La película de Gyllenhall puede leerse por un lado como una reversión del mito de Leda y el cisne (al que se hace referencia desde el nombre mismo de la protagonista) en tanto apunta a una recuperación de la feminidad en escisión con la maternidad que no soslaya el problema para la mujer de la culpa irreductible por su deseo femenino, ya sea que venga de sí misma o del Otro social. Y es aquí cuando viene a mi auxilio otro uso del color que hace Gyllenhaal, que es el marrón, presente tanto en la vestimenta como en el hotel donde Leda mantiene los encuentros furtivos con Hardy, y que funciona asociado con lo sucio, lo podrido y lo desagradable. En contrapartida, la ausencia paterna encarnada en el trabajo de Joe, en el mochilero errante y en el propio casero Lyle (Ed Harris), afincado hace 30 años en la isla, se presentan pacíficamente tolerados y aceptados.
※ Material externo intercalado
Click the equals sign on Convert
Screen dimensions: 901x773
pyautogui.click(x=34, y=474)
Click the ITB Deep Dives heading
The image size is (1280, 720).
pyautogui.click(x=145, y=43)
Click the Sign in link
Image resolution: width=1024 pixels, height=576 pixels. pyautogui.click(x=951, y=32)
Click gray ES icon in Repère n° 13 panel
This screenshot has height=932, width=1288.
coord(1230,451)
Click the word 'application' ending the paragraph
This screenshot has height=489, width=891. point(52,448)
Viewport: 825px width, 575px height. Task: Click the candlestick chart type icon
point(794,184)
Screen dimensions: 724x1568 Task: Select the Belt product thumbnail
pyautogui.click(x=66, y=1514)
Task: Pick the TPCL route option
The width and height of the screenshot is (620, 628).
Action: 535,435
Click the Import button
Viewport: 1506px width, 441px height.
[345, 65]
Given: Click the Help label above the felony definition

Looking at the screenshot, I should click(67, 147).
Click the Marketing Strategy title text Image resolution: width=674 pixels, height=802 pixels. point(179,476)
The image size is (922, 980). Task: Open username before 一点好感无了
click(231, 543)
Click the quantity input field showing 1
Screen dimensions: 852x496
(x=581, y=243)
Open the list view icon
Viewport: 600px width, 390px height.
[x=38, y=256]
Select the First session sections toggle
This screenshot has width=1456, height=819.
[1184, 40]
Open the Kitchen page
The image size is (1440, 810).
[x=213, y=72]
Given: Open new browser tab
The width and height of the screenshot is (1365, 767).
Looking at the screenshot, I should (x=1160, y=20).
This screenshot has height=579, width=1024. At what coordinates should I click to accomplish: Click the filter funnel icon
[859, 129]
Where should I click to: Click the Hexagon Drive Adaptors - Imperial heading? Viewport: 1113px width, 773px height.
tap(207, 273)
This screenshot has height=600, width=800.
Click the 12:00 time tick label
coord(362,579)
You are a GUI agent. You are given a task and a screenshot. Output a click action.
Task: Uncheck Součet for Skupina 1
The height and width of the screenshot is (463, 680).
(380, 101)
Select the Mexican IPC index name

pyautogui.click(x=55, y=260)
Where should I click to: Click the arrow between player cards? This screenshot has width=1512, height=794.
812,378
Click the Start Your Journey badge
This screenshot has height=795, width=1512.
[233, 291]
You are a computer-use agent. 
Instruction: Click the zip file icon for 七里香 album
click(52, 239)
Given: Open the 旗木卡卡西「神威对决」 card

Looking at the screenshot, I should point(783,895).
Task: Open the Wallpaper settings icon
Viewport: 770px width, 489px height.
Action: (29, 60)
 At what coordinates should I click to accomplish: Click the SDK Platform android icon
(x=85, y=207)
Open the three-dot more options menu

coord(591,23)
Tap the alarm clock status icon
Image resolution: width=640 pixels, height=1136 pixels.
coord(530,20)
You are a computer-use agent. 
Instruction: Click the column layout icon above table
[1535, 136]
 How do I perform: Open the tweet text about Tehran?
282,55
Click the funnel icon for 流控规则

Pero también, y retomando el titulo de este escrito, el film es un acertado trabajo sobre las ataduras de la maternidad en el doble sentido de la atadura: como aquello que puede coartar y postergar el despliegue de lo femenino, pero también como aquello que cuando brota de un deseo de hijo puede localizar y acotar algo del fatal extravío en lo ilimitado del goce femenino. No por nada la muñeca que Leda tomó de Elena en la playa (esa con la cual pone en acto sus sentimientos encontrados para con una maternidad que rechaza) y que a la vez intenta restaurar con ese esmerado cuidado con que la limpia y la embellece, es al final reintegrada a Nina luciendo un vestido color marrón, que aquí funciona no solo como símbolo de lo repulsivo sino también vinculado al anclaje, al arraigo a la tierra.
Con un gran trabajo desde la puesta en escena, el montaje, la fotografía y la convincente interpretación de Olivia Colman, La hija oscura es un sorprendente y promisorio debut de Maggie Gyllenhaal en la dirección cinematográfica. Con parsimonia y elegancia narrativa, la flamante realizadora consigue dotar a ese gesto sin sentido aparente -tomar una muñeca en la playa- del carácter simbólico de la punta del iceberg: un oscuro secreto del pasado donde locura y lucidez absoluta se dan la mano.